あれは文鎮かな。それで殴られたらヤバいな。
「やあ、麒麟よ。無事に戻れたようだな」
「白澤……この騒ぎは何だ?」
アウルはわざとみんなにわかるように、人間の言葉で話しかけたんだ。
それだけでもみんな驚いてたけど、麒麟さんが白澤って言った途端にすごい騒ぎになった。
そうか。みんな白澤の姿を知らなかったんだ。
フェニックスなミヤコちゃんもとっても綺麗だけど、やっぱり未知な大きな獣ってだけで恐怖の対象だよね。

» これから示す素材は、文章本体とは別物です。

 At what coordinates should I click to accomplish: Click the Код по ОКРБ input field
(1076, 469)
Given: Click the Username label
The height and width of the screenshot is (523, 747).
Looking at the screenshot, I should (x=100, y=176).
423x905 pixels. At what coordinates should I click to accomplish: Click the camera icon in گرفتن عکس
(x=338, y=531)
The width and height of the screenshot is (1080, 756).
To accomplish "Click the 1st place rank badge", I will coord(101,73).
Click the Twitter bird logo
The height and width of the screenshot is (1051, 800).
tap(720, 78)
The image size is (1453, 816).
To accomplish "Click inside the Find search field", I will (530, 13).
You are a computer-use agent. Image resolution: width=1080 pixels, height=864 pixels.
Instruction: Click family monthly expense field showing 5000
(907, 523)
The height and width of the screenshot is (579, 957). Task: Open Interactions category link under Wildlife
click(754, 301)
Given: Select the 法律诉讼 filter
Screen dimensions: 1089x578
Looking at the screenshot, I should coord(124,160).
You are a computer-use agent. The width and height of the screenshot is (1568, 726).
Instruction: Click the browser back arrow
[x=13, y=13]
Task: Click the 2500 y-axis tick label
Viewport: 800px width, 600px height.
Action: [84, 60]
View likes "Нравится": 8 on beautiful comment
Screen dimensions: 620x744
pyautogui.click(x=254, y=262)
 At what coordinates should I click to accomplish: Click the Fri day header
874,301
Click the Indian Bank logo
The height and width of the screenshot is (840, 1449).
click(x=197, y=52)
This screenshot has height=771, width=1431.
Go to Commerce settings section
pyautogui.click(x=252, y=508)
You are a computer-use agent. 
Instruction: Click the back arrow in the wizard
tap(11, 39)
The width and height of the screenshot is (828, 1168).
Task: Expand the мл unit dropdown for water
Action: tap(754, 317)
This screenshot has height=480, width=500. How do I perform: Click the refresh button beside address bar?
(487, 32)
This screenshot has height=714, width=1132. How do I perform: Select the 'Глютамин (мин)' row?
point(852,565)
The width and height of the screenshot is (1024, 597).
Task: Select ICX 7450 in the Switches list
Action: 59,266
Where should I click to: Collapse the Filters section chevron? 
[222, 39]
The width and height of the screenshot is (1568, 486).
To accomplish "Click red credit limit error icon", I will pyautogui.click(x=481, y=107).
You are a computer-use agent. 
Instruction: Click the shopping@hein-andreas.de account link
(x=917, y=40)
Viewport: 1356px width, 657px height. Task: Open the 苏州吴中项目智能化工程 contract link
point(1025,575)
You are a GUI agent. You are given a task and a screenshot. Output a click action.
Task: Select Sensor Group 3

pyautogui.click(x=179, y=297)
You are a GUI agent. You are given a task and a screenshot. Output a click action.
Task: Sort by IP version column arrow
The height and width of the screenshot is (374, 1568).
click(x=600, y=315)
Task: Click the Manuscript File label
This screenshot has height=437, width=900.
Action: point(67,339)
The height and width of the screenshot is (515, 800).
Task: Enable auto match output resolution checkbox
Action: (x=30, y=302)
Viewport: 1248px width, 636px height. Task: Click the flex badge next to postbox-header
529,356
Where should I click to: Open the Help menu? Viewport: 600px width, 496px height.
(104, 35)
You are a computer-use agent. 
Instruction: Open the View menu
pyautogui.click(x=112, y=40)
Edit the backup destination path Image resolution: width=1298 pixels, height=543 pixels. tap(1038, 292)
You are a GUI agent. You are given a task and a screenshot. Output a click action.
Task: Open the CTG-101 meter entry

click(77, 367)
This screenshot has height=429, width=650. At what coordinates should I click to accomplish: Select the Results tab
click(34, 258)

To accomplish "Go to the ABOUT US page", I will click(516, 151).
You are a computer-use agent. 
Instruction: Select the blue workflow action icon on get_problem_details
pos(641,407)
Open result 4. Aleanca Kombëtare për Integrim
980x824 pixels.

だけどこの国は今まで麒麟さんやアウルがいたから魔獣の出没もめったになかったはず。
平和ボケしてたから、色々な意味でパニックになったのかな。
「お前の文様によって引き起こした西の国の騒ぎよりも、大したことではないだろう」
「……それで、ドラゴンまで連れて何の用だ?」
いつもと違うアウルの言葉にも、麒麟さんは動揺もせずちらりとミヤコちゃんを見た。
私たちのことはずっと無視。
それは別にいいんだけど、やっぱり好きじゃないな。
麒麟さんは質問ばっかりだし、否定もなければ謝罪もないし、すごく自分本位で他者を見下してる感じ。
「――雷獅子、どうした? 何事だ?」
「主上!」
ちょっとしたにらみ合いの途中で、男性の声が割り込んだ。
あれれ? 大陸が違っても言葉は一緒なんだね。
バベルの塔は造らなかったのかな?
すたすたと歩いてやってきたアラサーな男性がどうやら「主上」さんみたいだね。
みんなが膝をついて頭を下げてるもん。
この光景、映画の中みたいだな。
麒麟さんまで膝をついたけど、頭は下げないで主上さんを見上げた。
「主上、このような場所においでになってはなりません。お前たち、何をしておるのだ!」
麒麟さんは主上さんに優しく言い聞かせて、お付きみたいな人たちに怒った。
嫌だなあ、この態度の違い。
なんか麒麟さんって私のイメージと違う。
それでこの「主上」さんが「皇帝」さんなんだね。